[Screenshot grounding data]
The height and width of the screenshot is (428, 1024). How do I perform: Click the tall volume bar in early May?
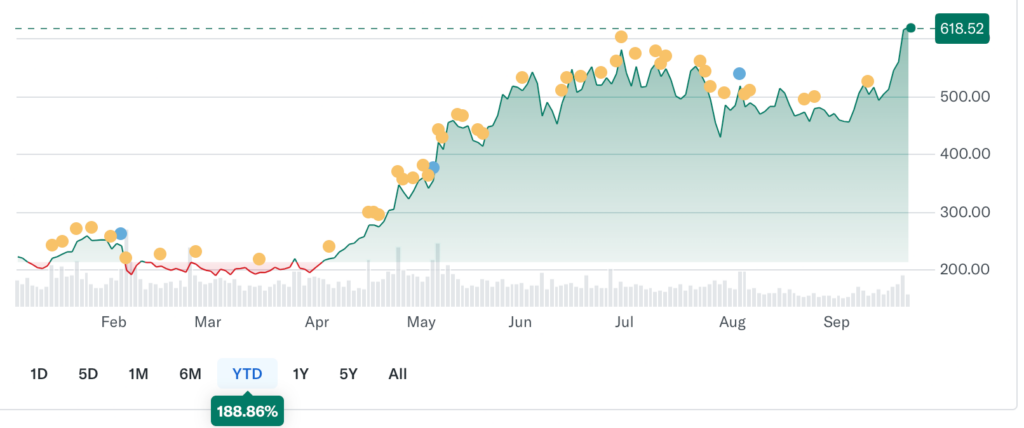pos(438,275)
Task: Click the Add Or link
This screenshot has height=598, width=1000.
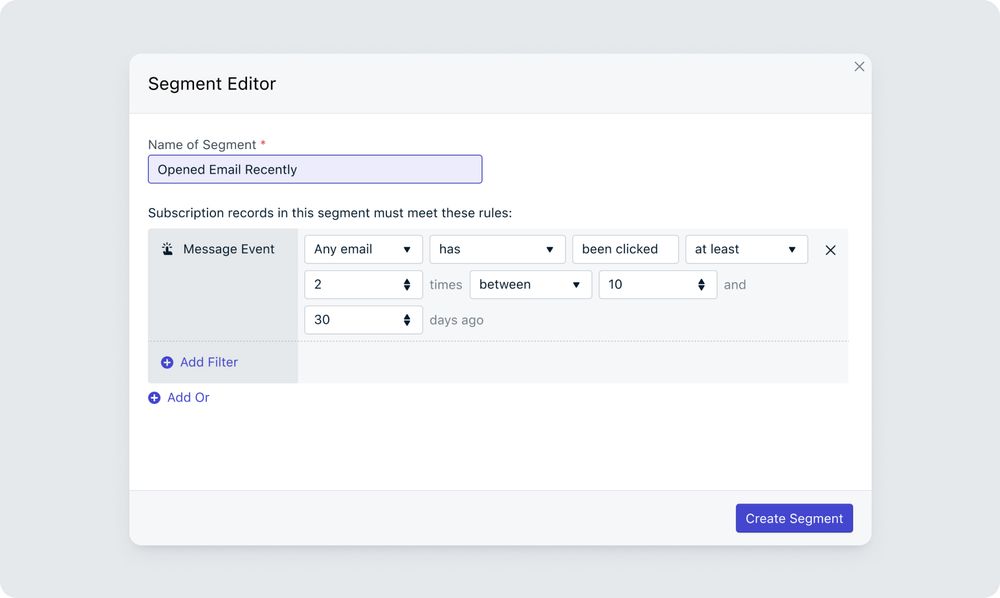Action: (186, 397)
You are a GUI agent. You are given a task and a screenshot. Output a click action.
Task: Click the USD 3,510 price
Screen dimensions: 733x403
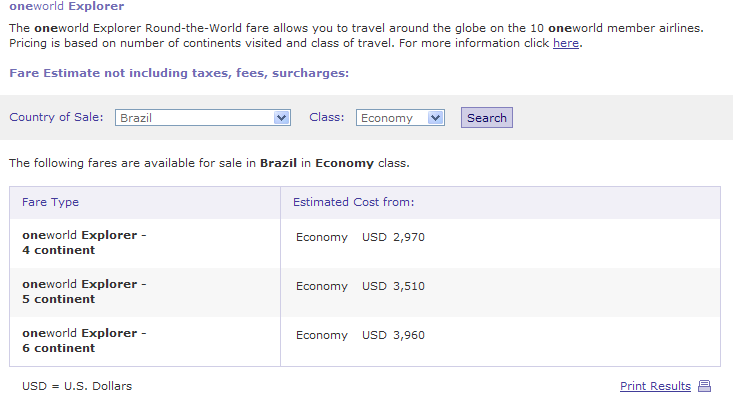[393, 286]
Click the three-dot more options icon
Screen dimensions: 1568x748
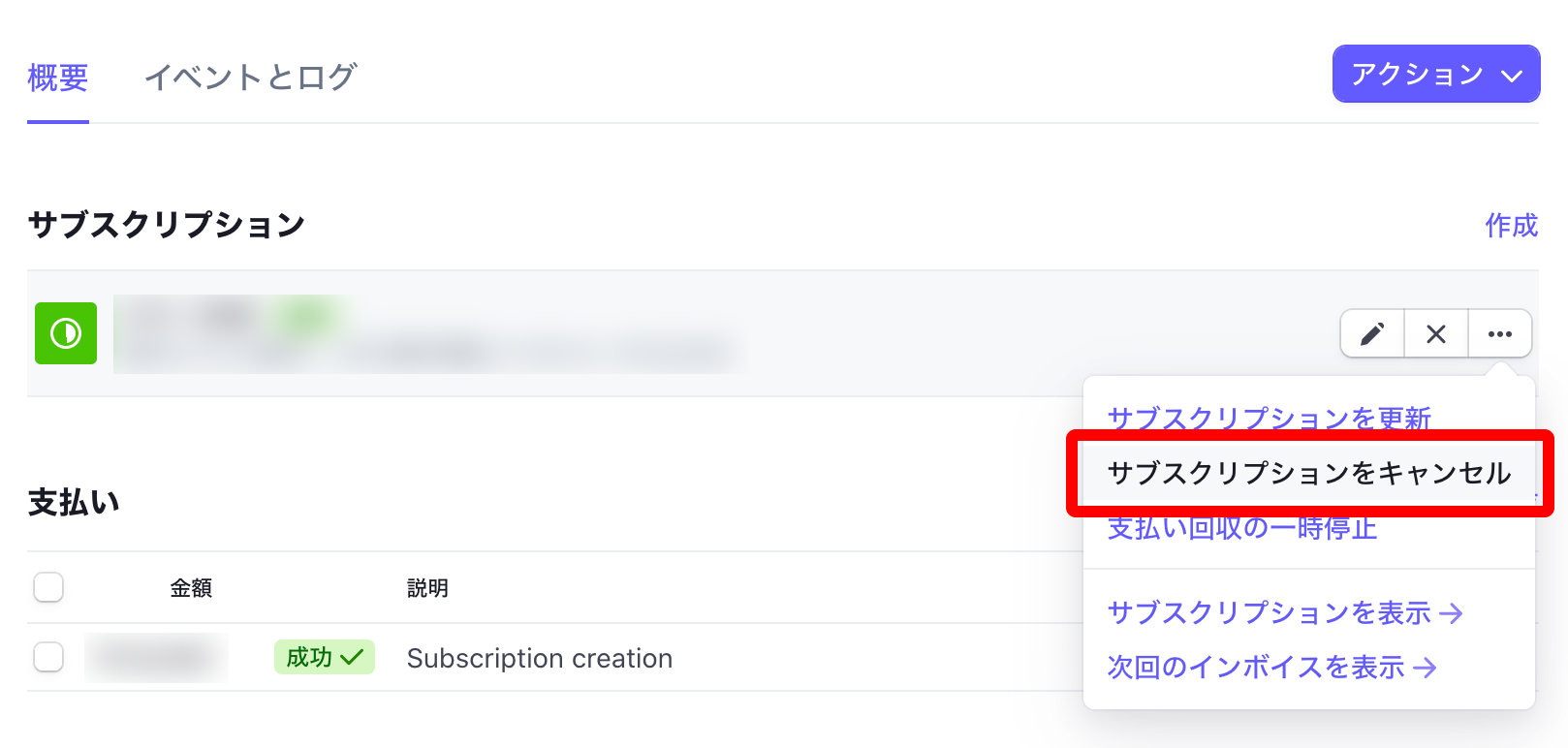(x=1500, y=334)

» **Work item**:
Each line of the records above must be repeated exactly, but no picture belongs in the copy.

» **Result**:
The height and width of the screenshot is (428, 1024). How do I perform: Click the tall volume bar in early May?
pos(438,275)
Task: Click the Add Or link
This screenshot has height=598, width=1000.
Action: (186, 397)
You are a GUI agent. You are given a task and a screenshot. Output a click action.
Task: Click the USD 3,510 price
Screen dimensions: 733x403
[393, 286]
Click the three-dot more options icon
Screen dimensions: 1568x748
(x=1500, y=334)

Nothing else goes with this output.